Most folks have probably moved on from using this, but I have still found the Technicolor TG582n router a very capable router, especially for Home network study lab use.
In a later example, I'm going to show a customised reconfiguration I created to support two additional WiFI SSIDs and three internet enabled VLANs.
The following is a collection of things found experimenting with these routers.
Telnet Administrator account name and password required
For any reconfiguration work, you will require knowledge of both of the above for your router.
Depending on the firmware and the ISP that originally supplier the router, this account name may either be the same as the Web GUI, or entirely different. Clues on that and the default password to use may be found by Googling.
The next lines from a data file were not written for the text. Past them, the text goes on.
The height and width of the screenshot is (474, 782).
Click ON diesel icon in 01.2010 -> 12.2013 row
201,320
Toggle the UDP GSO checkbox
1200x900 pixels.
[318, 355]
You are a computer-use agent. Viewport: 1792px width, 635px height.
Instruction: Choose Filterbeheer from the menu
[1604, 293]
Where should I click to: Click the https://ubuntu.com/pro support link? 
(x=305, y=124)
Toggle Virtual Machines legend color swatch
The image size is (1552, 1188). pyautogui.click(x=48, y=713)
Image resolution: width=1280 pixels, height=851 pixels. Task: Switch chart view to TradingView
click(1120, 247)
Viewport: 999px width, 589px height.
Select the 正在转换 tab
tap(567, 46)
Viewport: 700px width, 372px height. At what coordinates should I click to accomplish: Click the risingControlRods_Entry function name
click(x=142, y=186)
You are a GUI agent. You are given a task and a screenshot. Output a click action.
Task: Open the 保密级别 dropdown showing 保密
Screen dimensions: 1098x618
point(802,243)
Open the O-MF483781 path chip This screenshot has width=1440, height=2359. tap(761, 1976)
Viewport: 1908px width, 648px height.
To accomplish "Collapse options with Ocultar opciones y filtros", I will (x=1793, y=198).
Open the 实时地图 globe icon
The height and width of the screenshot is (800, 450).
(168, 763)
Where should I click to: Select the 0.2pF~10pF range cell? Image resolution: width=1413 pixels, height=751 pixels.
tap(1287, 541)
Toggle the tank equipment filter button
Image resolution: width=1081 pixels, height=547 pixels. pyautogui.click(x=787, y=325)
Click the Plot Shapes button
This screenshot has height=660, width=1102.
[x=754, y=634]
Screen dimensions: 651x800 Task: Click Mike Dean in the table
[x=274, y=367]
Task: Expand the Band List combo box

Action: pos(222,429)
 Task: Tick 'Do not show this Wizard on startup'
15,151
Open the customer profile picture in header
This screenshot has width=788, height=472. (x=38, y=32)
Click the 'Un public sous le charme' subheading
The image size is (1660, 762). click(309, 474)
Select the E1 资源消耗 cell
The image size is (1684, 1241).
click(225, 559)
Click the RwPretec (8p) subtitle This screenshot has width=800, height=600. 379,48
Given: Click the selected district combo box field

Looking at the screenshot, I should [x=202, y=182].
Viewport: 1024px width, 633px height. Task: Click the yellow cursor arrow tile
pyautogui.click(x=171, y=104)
The hidden menu system in Telnet
In the telnet window Technicolor have implemented some nicely drawn and descriptive tabular menus as an alternative to the CLI. Just enter the command 'menu' after logging in, and away you go with the cursor keys!
Well, almost. Doing that and drawing the pretty lines may freak out your telnet session.
So if it's not working as here, change these settings in your telnet client program.
| Setting | Windows | Linux |
|---|---|---|
| Windows/Translation - Remote character set | Use Font Encoding | ISO-8859 |
| Terminal/Keyboard Backspace key | Control-H | Control-H |
The above works well in Putty from http://www.chiark.greenend.org.uk/~sgtatham/putty/.
Saving your CLI changes
When configuration changing telnet commands are entered, the router will store just these commands in it's own self managed start-up configuration script stored in volatile memory, lost if the router is powered off.
When you are quite certain of the effectiveness of changes that you have made, you can use the 'saveall' command to write those settings in non-volatile flash memory situated alongside the router's own template configurations and operating firmware, all which will be reloaded after a router physical off-on power cycle.
In non-starting emergencies, holding the reset button for 10s with the power on will restore those settings straight back to pre-script. Here you can either reload a saved configuration, or attempt to recover it all from another hopefully fine memory. Yours :)
A saved configuration? Yes, you can do this from the router GUI, something that I strongly recommend that you do frequently! Here be dragons I warn you!
CLI Reference Guides
A CLI reference guide (in PDF format, and lots of pages!) may be found by Googling for "CLI reference guide R10.2 technicolor".
Several ISP's have made more widely available the earlier reference guide for R8.4 which I have found boringly similar except for commands that configure DNS server routing.